Transgender Youth and Suicidal Behavior:  How Can We Mitigate Risk?

Ana Rabasco, B.A., and Peggy Andover, Ph.D., Fordham University

(originally published 7/16/2019)

In 2015, major news outlets were awash with the story of Leelah Alcorn, a transgender teenager who died by suicide at age 17. Before killing herself, Leelah wrote a compelling and public note, noting the pain caused by her parents’ and society’s rejection, and prompting national discussion on the specific risk factors for suicidal behaviors that transgender people face.  

Leelah’s story is not unique. Transgender adolescents are at very high risk for suicidal ideation and behavior. Research has shown that approximately 65-75% of transgender adolescents think about suicide, and 15-30% make a suicide attempt. One large-scale survey of transgender adults from the United States found that, among those who had attempted suicide, 34% had done so by the time they were 13 years old. In contrast, the rate of suicidal ideation and behavior in the general population is far lower, with 17.2% of adolescents reporting thinking about suicide and 7.4% reporting a suicide attempt in the last year.

Transgender youth experience high rates of victimization, verbal harassment, and cyberbullying. For example, one study found that 58% of a sample of transgender adolescents reported experiencing victimization in school. We know that victimization and lack of acceptance are associated with suicidal behavior among both transgender adolescents and adults, and with suicidal ideation and suicide attempts among transgender youth. However, research has shown that even minor acts of acceptance, such as using a transgender adolescent’s chosen name and pronouns, are linked to positive outcomes, including reduced depressive symptoms, suicidal thoughts, and suicidal behavior.  

Other important aspects of transgender people’s mental health, such as depression, can be improved by access to gender affirmative psychotherapy or medical interventions, although research in this area is limited. One study found that when transgender adolescents were given hormone blocker medications to suppress puberty and then provided with gender confirming medical interventions in later adolescence, their body satisfaction increased and their rates of depression decreased.

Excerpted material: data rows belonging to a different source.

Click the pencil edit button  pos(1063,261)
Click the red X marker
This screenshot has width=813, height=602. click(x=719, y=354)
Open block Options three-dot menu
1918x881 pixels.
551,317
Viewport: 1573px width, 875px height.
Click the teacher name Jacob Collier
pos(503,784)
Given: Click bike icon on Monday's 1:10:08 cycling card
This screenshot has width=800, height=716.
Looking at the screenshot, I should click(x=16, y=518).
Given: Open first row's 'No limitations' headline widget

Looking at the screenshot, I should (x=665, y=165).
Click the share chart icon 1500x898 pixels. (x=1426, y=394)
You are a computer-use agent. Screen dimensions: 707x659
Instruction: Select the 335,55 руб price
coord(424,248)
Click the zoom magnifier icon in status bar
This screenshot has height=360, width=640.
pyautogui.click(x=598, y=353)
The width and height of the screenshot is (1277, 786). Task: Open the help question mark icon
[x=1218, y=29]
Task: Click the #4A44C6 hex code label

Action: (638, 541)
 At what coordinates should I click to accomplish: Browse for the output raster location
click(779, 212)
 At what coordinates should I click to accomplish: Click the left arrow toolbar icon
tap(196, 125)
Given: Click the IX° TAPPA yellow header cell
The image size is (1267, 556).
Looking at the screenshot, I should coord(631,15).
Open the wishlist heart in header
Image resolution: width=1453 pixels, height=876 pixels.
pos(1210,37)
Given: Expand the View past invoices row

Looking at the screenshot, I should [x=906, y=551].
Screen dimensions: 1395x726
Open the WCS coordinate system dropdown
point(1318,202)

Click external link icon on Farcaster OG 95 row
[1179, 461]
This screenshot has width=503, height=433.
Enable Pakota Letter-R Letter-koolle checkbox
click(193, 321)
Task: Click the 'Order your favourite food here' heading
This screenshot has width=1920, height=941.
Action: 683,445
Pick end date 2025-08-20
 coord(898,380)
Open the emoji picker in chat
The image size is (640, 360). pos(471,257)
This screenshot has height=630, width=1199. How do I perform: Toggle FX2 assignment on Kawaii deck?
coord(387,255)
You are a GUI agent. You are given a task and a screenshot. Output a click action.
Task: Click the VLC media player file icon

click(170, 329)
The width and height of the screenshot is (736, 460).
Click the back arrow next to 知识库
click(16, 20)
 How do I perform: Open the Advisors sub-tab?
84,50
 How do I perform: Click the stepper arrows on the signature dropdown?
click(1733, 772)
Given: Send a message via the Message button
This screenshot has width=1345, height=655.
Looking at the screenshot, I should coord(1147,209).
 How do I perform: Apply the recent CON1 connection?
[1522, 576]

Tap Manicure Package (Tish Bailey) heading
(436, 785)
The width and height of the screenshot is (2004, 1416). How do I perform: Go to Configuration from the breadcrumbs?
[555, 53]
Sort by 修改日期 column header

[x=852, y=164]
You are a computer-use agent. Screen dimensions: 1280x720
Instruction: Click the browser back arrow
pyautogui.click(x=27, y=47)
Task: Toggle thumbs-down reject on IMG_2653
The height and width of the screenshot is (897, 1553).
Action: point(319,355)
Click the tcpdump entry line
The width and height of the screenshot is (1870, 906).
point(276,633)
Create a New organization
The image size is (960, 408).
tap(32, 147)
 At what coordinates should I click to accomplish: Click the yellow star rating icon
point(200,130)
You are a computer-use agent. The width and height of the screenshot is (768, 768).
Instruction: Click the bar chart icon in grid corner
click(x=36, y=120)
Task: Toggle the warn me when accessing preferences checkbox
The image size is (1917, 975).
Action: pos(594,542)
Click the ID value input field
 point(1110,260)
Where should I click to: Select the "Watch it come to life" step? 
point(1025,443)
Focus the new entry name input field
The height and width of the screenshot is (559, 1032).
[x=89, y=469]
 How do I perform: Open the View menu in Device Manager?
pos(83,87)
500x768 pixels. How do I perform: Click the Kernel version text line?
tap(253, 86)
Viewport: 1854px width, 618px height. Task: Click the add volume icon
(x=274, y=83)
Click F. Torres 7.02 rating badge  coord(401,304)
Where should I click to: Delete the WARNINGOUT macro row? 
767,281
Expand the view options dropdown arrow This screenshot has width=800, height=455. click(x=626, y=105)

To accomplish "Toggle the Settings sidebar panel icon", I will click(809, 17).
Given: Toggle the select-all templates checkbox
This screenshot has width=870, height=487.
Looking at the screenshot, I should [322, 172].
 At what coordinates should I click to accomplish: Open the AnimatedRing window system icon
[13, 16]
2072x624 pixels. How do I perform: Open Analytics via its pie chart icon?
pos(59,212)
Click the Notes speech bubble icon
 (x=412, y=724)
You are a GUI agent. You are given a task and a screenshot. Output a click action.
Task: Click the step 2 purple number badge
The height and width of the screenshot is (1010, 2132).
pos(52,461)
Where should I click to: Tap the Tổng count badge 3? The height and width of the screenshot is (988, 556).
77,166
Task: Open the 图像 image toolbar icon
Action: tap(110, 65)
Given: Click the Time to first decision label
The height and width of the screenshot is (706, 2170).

Future research should explore whether hormone blocker medications that suppress puberty specifically reduce risk for suicidal ideation and behavior among transgender youth, including the effects of the intervention on gender identity and adolescent development, weighing the ethical considerations inherent in providing treatment. The Endocrine Society and the World Professional Association for Transgender Health support puberty suppression, in conjunction with comprehensive mental health care, as a safe and effective treatment for transgender adolescents. 

Consensus among professional organizations, such as the American Psychological Association (APA), the Substance Abuse and Mental Health Services Administration (SAMHSA), and the National Association of Social Workers (NASW), has been reached that therapies aimed at changing gender identity or sexual orientation are inappropriate and, given the risk of harm, must not be used.  In fact, conversion therapy has been banned in 18 US states.  Although the link between conversion therapy and suicide in children has not been reported, gender identity conversion therapy has been associated with increased risk for suicidal ideation and behaviors among transgender adults.

Transgender adolescents’ mental health is damaged by victimization and non-affirmation. Conversely, when transgender adolescents are treated with respect and provided with gender-affirming interventions, their mental health improves. While the link between certain medical interventions, such as puberty suppression, and reduction of suicidal behavior requires further investigation, victimization has clearly been identified as a risk factor for suicidal thoughts and behaviors among transgender youth. Transgender and cisgender adolescents share some of the same risk factors for suicidal thoughts and behaviors, including depression and hopelessness. However, gender-based discrimination and victimization and gender dysphoria further add to transgender adolescents’ risk for suicidal thoughts and behaviors. 

Reducing suicide risk among transgender youth should be a priority. This can take the form of supporting evidence-based treatment for transgender adolescents, endorsing policies that protect transgender people, and practicing transgender affirming clinical care. As research in this area grows, these are the first steps in helping to reduce the high rate of suicidal thoughts and behaviors among transgender adolescents.